● Recorded data
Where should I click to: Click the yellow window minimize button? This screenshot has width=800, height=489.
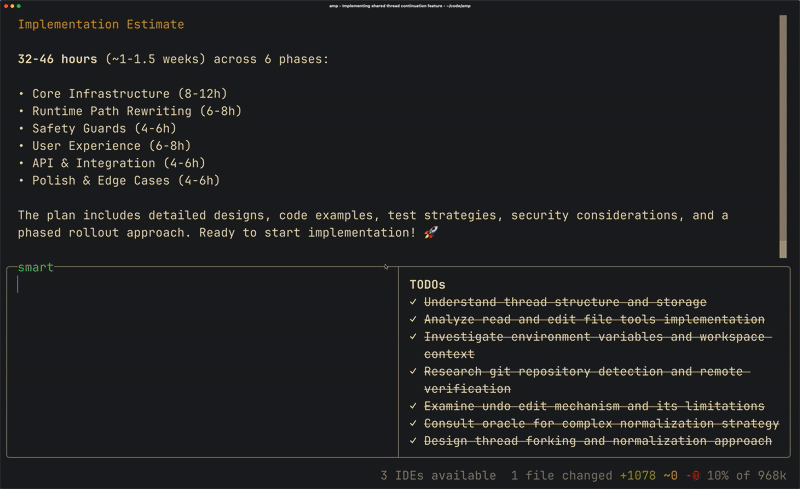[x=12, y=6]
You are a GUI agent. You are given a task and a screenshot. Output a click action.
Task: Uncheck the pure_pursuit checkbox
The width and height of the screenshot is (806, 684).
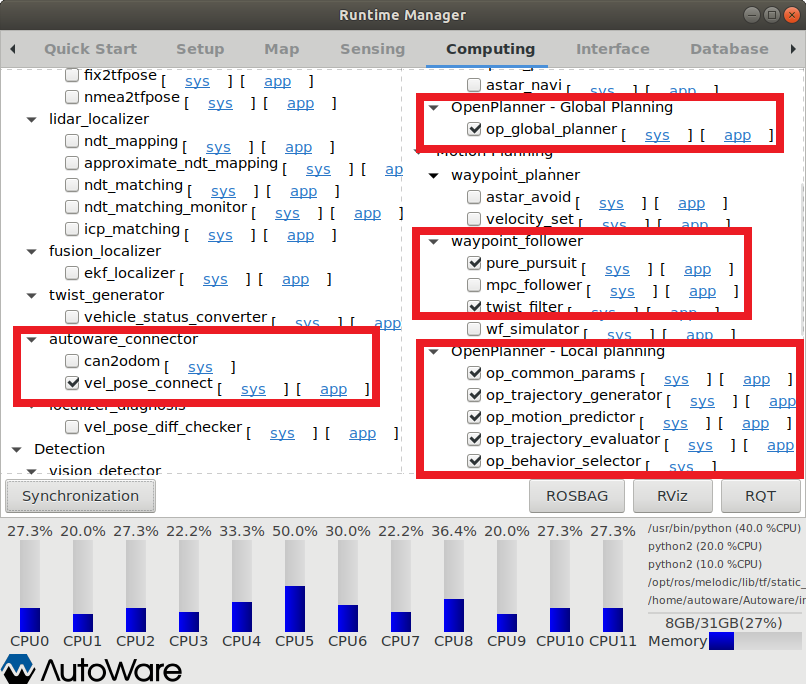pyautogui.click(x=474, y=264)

==

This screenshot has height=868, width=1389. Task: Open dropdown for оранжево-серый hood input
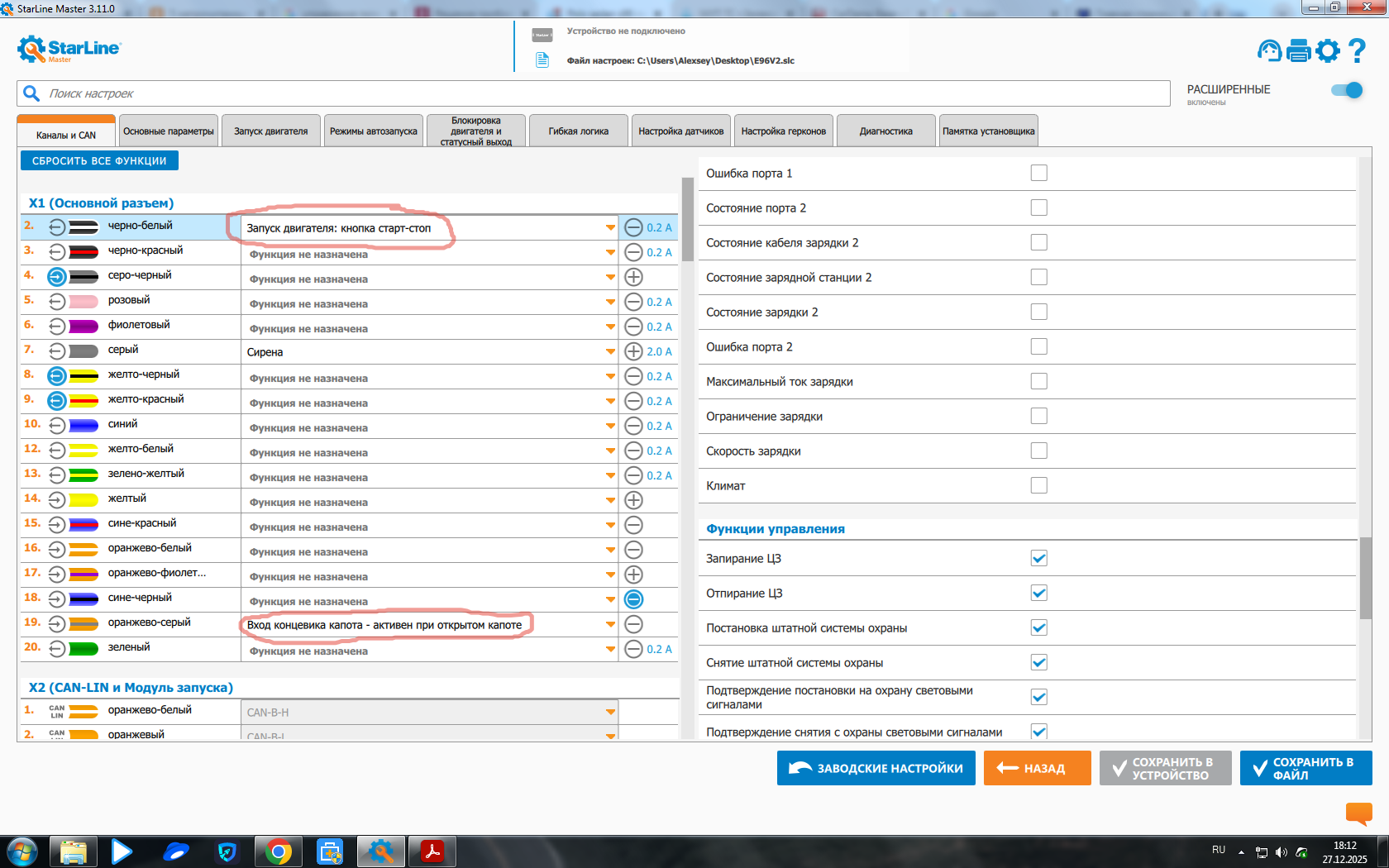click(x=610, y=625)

● Your task
Starting with the line above that holds "Where should I", restate each line word for word up to and including the line that holds "Task: Uncheck the pure_pursuit checkbox". Drop the pictures.

● Result
Where should I click to: Click the yellow window minimize button? This screenshot has width=800, height=489.
[x=12, y=6]
You are a GUI agent. You are given a task and a screenshot. Output a click action.
Task: Uncheck the pure_pursuit checkbox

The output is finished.